The desert, to many of the people who've grown up there, is a place full of life and beauty—if you know how to see it. To the youngest boy in the Hayden Cobb clan, the desert is a barren waste of heat and sand.

He doesn't hate it, though. He finds it nice, and relaxing in a way he can't ever explain to his sisters. He doesn't know if it was the sort of thing he could have explained to his brothers—they were all much older than he, already married or working and grown up and as such they didn't talk to him much. The only siblings he spent any time with was the girls, and being cosseted and pulled at and dragged one way and another by girls of a half a dozen ages wasn't conducive to encouraging him to trust them with serious conversation.

They'd have been shocked to discover their ten year old brother had thoughts relevant to a serious conversation.

He didn't mind, too much. It wasn't often he wanted to sit and talk with somebody about the things in his head. Normally he just stood still until they ran away in the shimmers of heat, melting into the pale dunes of sand until there was nothing there but the knowledge of what tasks he had to do that day, and which family members it was best to avoid until dinner.
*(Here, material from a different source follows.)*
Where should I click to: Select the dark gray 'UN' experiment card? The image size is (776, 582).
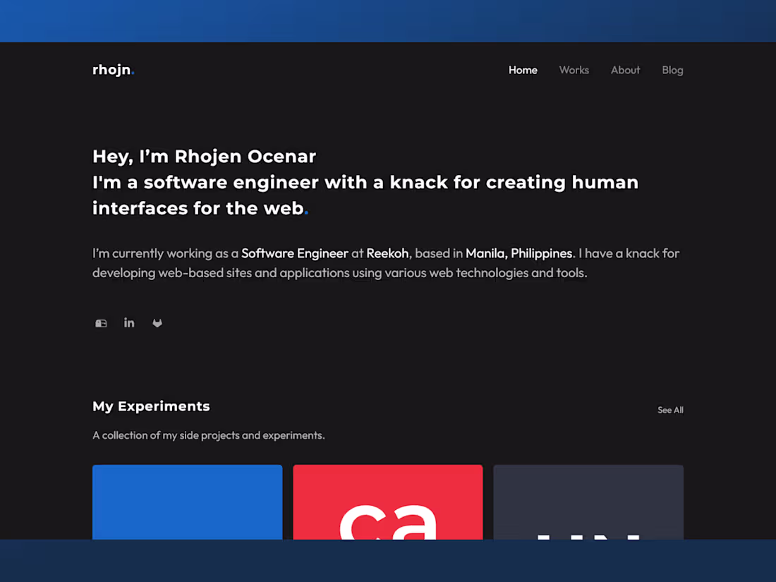(x=588, y=502)
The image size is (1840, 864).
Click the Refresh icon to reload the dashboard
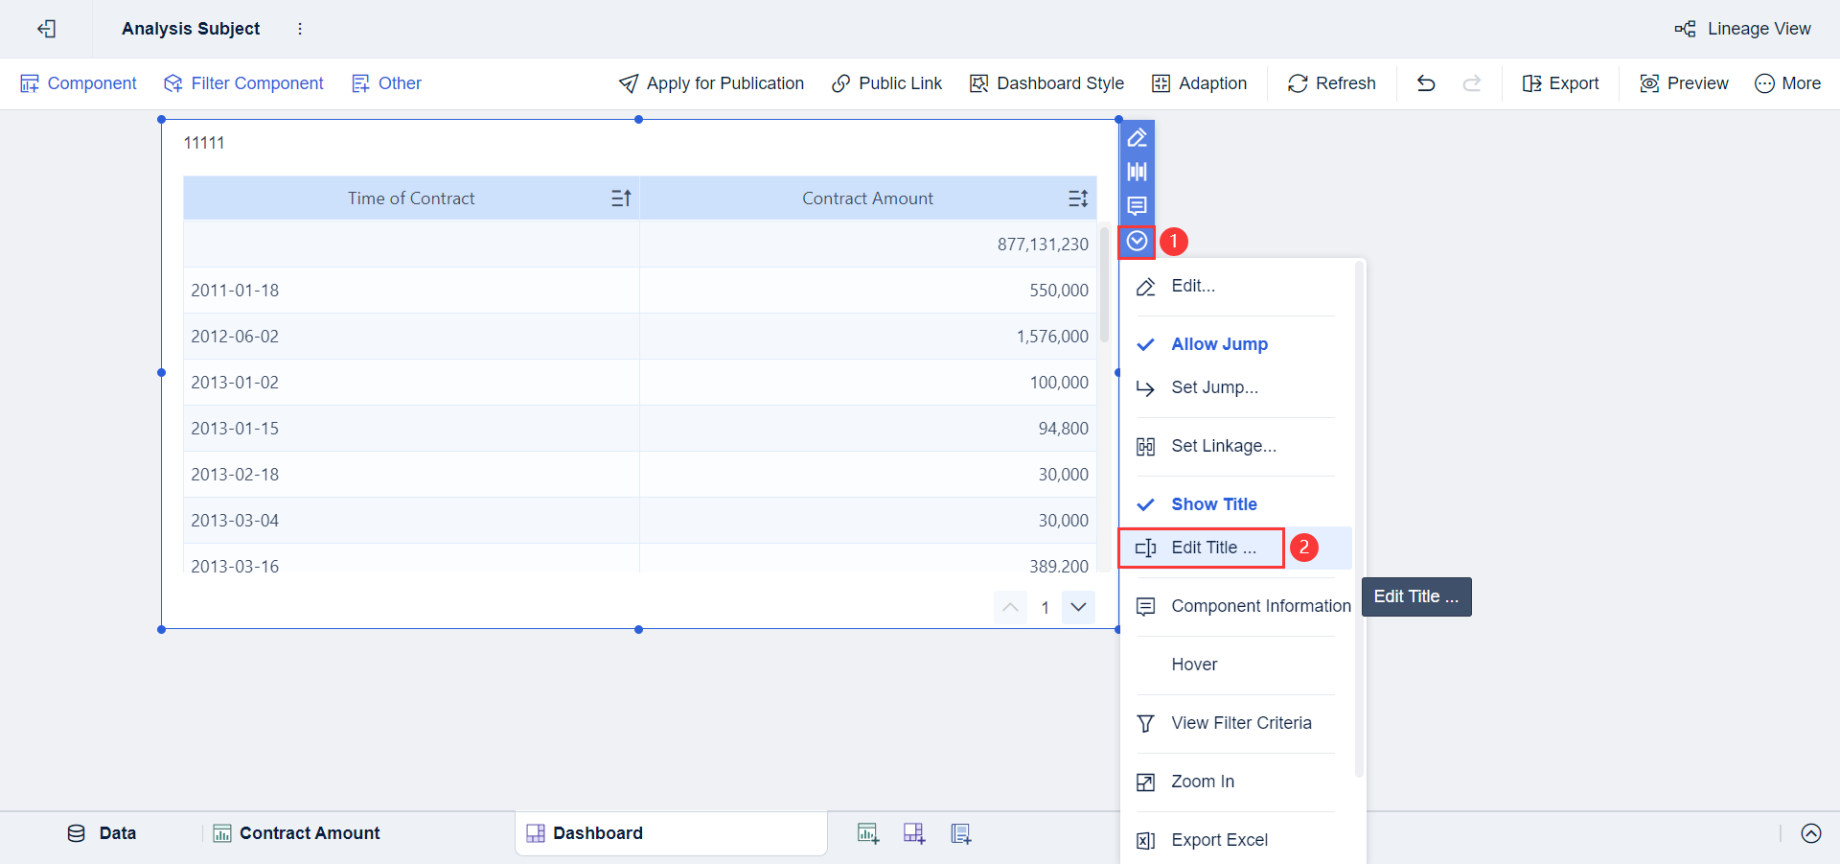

But sometimes he'd find himself with nothing to do, no chores added on and no one screaming at him to get back here, and he'd wander off a little ways into the desert and he'd watch. He'd stand—not safe to lie down, because while his boots would protect him from the insects his clothes wouldn't—and he'd wait to see what he could see.

At the edge of town where they lived, there was almost no plant-life, and only a few tiny animals skittering across the sand in search of food. He'd search his pockets for crumbs, and try to lure the palm-sized, red Biters towards him. He'd lured one close enough to catch, once, and he'd taken it home in a piece of paper, and let it loose in his middle sisters' room. He'd been whipped but good for that one, but the way the little girls had avoided him for weeks after had made it worthwhile.

He hadn't been able to catch another Biter since that first time, but he used the excuse of trying again to justify his trips out here to the un-cultivated dunes. The quiet suited him, in contrast to the constant noise and motion of his grandfather's house. He wasn't old enough, or maybe just smart enough, to understand why it suited him, since he'd tell anyone who asked that he thought it was a huge empty patch of nothing, that went on forever. He figured that meant he was doomed to see nothing but it, for the rest of his life.

The trouble was, he didn't see that as a bad thing.